Jason let out a full sigh. Good. Despite everything, he still didn’t want the Bats going after Danny.
“Should it be priority?” Tim ventured. Jason flashed him a look. “You haven’t gone out patrolling with him in days.”
“How the fuck is that your business? You little creep.”
“Just because you banned Bruce from knowing doesn’t mean I can’t look into it.”
“Oh yeah? And what have you found?”
Tim frowned. “Daniel Fenton. Amity Park, Illinois. Getting that much wasn’t easy, which I’m sure you know. He’s been deliberately erased from the internet. Surely I don’t have to tell you how suspicious that is.”
Jason scoffed, but Tim pressed on. “Are you keeping an eye on him?”
“I’m handling it.”
“Where is he right now?”
“I said I’m handling it.”
Jason thought back to his conversation with Tim at the cave. Was it worth it? Ridding Gotham of its curse was worth Danny operating freely in Gotham, yeah. Then once the curse was gone Danny could leave. And then everything would be back to normal.
A bright purple butterfly the size of his head fluttered lazily between them. A ghost. Tim looked right through it.
Normal. Right.
Jason sighed. “If you find anything else on him let me know.”
“You’re the one who’s in contact with him. Why don’t you just ask him.”
“And why don’t you just shove it?” The words came out harsher than he intended. A familiar rage, sickly and green, twisted underneath his heart like an old friend. He swallowed the urge to vomit. He’d gotten so used to being around Danny he’d forgotten what his unchecked rage felt like.
“Are you sure you’re okay?”
“Like you could fucking fix anything even if I wasn’t. Fuck off, little bird.”
“I’m only asking because if you’re not handling the case, someone has to.”
Jason whirled on him. “Oh, and daddy Bruce will make it all better? You think he’s going to act reasonably when he perceives a threat to his rule over the city?”
“If there’s a threat—“
He backed off slightly. “He’s- Danny’s not a threat.”
“Then why are you hiding from him?”
“I’m not hiding.” Except that was exactly what he was doing. Ever since he’d stashed all of the ghost gear back in the duffle bag and shoved it in the back of his closet. Since he’d changed his schedule to work daytimes as much as possible, changed his routes to avoid their hotel meeting place.

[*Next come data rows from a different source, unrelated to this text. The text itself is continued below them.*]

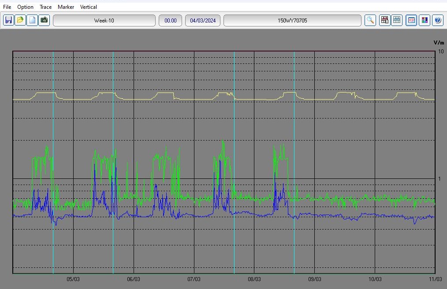The height and width of the screenshot is (289, 447).
Task: Take a snapshot with the camera icon
Action: [x=44, y=20]
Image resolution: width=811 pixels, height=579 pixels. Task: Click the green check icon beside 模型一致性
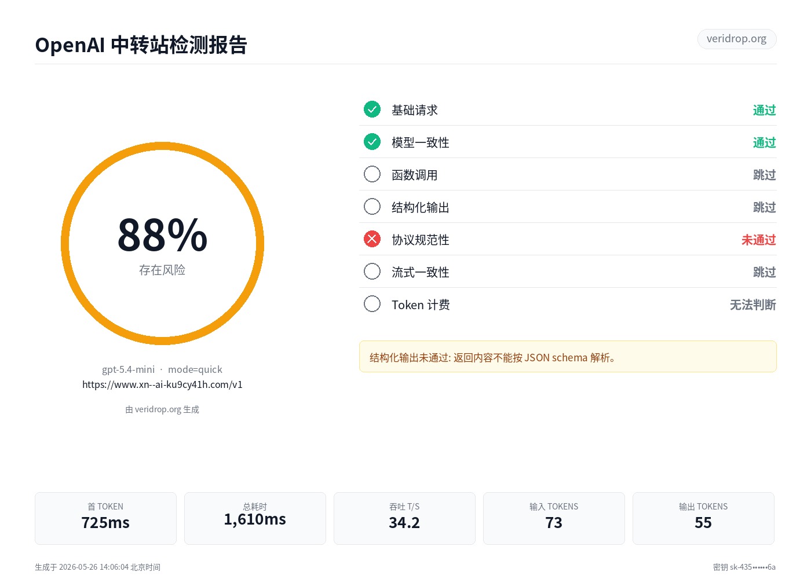(x=372, y=142)
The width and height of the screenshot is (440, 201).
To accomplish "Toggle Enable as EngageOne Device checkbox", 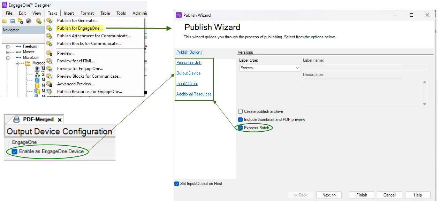I will click(15, 152).
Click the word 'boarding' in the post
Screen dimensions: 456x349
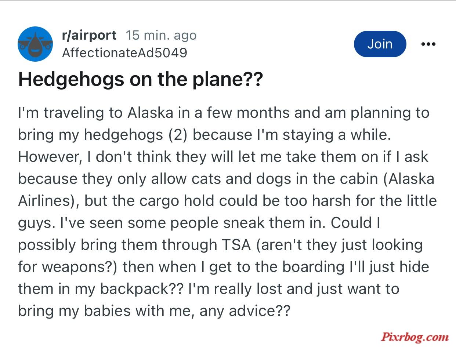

“You know the rules. He can’t operate in Gotham without our oversight. If you just bring him into the fold properly, we could work together, help him-“
“He doesn’t need help!” Rage roared under his heart, hot and ferocious. Tim flinched back. “And neither do I. Now fuck off. I won’t ask again.”
Tim looked like he had more to say, but he thought better of it.
As Tim grappled away, the purple butterfly ghost bloomed with black goo, oozing from its midsection till it was completely consumed in shadow.
//
It was past three am when he saw it, lurking in an alley, illuminated by a trash fire: a curse ghost. He felt it first, that familiar crawling feeling on the back of his neck. He turned his head to look at what he already knew was there. It looked like an unholy cross between a cockroach and a snake, eight feet long and writhing. It hissed and chittered at him, spattering gobs of black goo on the pavement.
By instinct his hand went to the hip where his sword used to be. He gripped at nothing and cursed. It wasn’t his problem, he reminded himself. The curse ghost wasn’t attacking him, it wasn’t actively causing harm. He should just ignore it, same as he did all the other ghosts now.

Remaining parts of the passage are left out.